Me extraña lo de la puntualidad. Pero, por si acaso… El diablo es capaz de cualquier excepción.
Se lo agradezco.
La charla se anima, aunque este viajero, nada habituado a la travesía —es la segunda vez que la hace— está más pendiente del paisaje que de otra cosa. Pero oye. El silencio inicial se convierte en cháchara sin fronteras. El cubano es pródigo en humor y ocurrencias. Las mujeres más cercanas se pierden en un laberinto de enfermedades, a cada cual más grave. Parecen competir.
—M’hija, se me subió la presión que tú no sabes —afirma una con tanto gracejo que invita a la ternura y el perdón.
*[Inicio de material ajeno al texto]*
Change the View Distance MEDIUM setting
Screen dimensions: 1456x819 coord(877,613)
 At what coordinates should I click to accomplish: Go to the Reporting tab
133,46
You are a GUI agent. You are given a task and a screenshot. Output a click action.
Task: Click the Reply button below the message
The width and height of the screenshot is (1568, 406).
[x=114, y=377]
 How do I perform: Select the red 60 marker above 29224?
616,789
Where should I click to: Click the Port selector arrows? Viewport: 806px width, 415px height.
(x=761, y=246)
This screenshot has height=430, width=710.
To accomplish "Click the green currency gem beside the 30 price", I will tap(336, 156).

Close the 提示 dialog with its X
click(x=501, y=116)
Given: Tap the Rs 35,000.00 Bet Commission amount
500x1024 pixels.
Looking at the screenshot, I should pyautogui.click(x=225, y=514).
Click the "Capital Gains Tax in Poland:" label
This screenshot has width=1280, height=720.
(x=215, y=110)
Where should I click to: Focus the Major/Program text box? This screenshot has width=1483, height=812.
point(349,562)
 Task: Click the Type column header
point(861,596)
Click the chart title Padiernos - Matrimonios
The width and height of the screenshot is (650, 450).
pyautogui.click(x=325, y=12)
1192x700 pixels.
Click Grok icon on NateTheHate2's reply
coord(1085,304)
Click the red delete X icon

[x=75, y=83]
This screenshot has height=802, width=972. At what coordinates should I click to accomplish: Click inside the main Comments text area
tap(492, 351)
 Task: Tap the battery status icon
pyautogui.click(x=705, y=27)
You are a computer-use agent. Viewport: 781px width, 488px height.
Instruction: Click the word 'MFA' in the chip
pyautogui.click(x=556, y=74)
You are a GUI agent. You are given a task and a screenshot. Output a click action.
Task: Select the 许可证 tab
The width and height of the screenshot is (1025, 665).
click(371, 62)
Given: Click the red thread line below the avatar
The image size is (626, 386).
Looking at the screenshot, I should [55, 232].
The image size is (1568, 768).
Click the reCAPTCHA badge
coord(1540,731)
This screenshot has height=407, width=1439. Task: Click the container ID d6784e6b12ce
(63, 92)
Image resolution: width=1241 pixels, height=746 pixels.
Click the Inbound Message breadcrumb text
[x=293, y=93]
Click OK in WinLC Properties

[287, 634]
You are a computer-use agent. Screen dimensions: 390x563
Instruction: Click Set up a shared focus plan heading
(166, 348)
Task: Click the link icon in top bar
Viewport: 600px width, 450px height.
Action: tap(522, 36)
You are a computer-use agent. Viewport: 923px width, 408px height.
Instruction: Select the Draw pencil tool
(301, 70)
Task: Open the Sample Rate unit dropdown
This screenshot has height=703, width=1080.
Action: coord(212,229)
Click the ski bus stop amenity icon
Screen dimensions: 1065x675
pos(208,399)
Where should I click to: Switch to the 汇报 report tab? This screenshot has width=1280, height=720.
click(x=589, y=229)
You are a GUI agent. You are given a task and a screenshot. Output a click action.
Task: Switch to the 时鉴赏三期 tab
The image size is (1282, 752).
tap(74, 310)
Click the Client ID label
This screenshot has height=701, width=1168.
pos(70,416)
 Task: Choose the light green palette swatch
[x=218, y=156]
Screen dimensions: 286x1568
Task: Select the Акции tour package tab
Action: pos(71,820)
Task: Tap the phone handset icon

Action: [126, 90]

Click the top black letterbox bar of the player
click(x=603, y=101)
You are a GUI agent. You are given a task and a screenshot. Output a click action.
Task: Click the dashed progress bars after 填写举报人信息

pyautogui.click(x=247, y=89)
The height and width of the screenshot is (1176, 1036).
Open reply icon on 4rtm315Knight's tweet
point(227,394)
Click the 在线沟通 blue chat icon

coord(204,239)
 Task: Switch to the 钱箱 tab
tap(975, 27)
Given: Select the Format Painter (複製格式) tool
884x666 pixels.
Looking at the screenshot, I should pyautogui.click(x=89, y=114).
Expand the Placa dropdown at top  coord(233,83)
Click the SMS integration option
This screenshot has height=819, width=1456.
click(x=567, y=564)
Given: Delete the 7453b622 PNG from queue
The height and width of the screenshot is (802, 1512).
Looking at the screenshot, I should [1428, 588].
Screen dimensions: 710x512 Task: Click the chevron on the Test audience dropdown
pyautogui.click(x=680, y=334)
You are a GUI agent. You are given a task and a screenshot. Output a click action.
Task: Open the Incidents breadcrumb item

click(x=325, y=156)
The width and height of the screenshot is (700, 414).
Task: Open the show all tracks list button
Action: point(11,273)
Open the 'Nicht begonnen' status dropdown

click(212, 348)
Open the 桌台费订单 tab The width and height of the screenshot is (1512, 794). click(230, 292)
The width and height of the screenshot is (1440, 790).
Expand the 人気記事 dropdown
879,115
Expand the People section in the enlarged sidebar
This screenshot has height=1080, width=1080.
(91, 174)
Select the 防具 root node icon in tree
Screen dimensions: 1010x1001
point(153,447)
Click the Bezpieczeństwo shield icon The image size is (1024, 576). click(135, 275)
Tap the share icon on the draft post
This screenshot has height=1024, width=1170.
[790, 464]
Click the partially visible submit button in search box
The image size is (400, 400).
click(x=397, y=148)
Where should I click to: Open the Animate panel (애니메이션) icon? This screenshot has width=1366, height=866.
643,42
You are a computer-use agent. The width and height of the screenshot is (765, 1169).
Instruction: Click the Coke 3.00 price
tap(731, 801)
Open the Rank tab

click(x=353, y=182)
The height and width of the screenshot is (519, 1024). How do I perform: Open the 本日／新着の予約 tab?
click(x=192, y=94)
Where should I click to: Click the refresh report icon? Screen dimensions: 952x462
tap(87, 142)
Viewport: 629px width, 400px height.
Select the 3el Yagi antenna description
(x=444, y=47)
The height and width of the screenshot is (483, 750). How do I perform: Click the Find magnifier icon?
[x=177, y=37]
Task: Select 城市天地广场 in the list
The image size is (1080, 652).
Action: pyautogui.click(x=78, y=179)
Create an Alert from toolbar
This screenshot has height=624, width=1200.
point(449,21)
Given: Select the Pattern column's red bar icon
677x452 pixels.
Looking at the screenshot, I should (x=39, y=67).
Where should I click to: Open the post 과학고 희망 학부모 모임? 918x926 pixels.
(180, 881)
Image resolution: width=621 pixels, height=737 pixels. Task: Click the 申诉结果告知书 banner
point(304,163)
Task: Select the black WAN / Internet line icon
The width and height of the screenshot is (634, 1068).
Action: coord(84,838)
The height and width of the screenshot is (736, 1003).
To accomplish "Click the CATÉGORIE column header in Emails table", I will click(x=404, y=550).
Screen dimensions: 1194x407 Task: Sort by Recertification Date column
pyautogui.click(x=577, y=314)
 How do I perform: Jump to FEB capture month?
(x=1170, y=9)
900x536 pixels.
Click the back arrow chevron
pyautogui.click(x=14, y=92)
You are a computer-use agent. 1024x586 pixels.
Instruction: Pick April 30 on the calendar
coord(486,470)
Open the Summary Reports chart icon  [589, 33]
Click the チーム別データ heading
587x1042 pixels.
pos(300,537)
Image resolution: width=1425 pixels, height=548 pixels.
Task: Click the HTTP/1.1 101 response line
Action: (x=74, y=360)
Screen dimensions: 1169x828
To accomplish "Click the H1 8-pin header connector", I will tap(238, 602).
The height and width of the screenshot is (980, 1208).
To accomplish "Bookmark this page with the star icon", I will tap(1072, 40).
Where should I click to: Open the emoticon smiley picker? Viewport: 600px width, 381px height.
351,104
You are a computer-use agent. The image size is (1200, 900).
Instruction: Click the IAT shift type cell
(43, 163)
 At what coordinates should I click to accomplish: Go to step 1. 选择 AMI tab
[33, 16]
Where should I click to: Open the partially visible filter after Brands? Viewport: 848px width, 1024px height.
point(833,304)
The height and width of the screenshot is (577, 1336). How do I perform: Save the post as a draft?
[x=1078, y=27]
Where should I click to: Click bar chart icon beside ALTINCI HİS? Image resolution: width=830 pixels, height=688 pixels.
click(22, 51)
Siempre hay que dejar hablar a los cubanos, escuchar las historias enredadas en tantos vericuetos, llenas de humor y ocurrencias.
Pasa el manisero. Vocea y canta la ricura del maní. Pocos escapan a la tentación. Parece que el fruto alivia muchos males.
Me señalan, al fondo, la Ciudad Nuclear de Juraguá, que nunca llegó a funcionar. «Fue el sueño atómico de Fidel —me susurra uno al oído, muy bajito, imperceptible casi—, siguiendo modelos soviéticos… Ya tú sabes».
El viajero no sabe. En todo caso intuye. O se deja llevar sin decir palabra.
Algunos jóvenes van conectados. No es habitual aún el empaquetado de la música en esos pequeños artefactos y celulares.
Van desembarcando pasajeros en Cayo Carenas, el único islote habitado de la bahía, al que se han acercado el cine y la literatura. No es de extrañar. Y después en Perché, donde perviven tantas tradiciones marineras. Y Castillo, mi destino. Bailan pequeños barquitos al ritmo suave de las olas. Los marineros ensalzan los sabores de la pesca de la bahía, con especial énfasis en los camarones blancos. Sigue hasta Cen La Patana, final del trayecto, que se invierte a la vuelta. Lógico. Buen motivo para contemplar desde los dos laterales posibles, aunque estén abiertos.
La fortaleza está a tiro de piedra del muellecito o atracadero en que desembarcamos apenas un puñado de personas. El pueblito es tranquilo. Si alguien tiene otros planes, es conveniente anotar que hay donde comer y dormir. Posiblemente alguien tenga la buena tentación de darse un baño en estas aguas únicas, al lado de alguna playita casi escondida y casi virgen. Seguramente haya observado durante el trayecto bañistas despreocupados y gozosos.
Se accede a la fortaleza de Jagua por un puente levadizo, «el único en funcionamiento en toda Cuba», me anotan. Queda dicho. Ya tenemos una singularidad, que no está nada mal en casos como este, aunque parece ser que el foso nunca cumplió con el cometido que se le supone. Recuperado el conjunto en los últimos tiempos después de no pocas vicisitudes, años de abandono y pérdidas, no cabe duda de que se trata de uno de los castillos-fortalezas más relevantes construidos al sur del país durante la época colonial —dentro de un notable sistema de fortificaciones— con el fin de proteger la bahía de ataques de corsarios y piratas del Caribe e impedir la llegada de los ingleses a la capital. Finalizada su construcción en los años cuarenta del siglo XVIII, muy sólida su estructura, no creo que sean necesarias especiales dotes de estratega para entender la magnífica posición, con los cañones interiores apuntando a la bocana, estrecha, y las diversas baterías exteriores que servían de apoyo.
El recorrido provoca un inevitable viaje a la historia. Mañana de novedades, de curiosidades, de relatos. La repaso en una terraza mientras espero la barcaza de vuelta. Contemplo las barquitas de los pescadores y otras menos débiles que entran y salen, veleros y catamaranes que navegan las aguas de esta singular y hermosa bahía.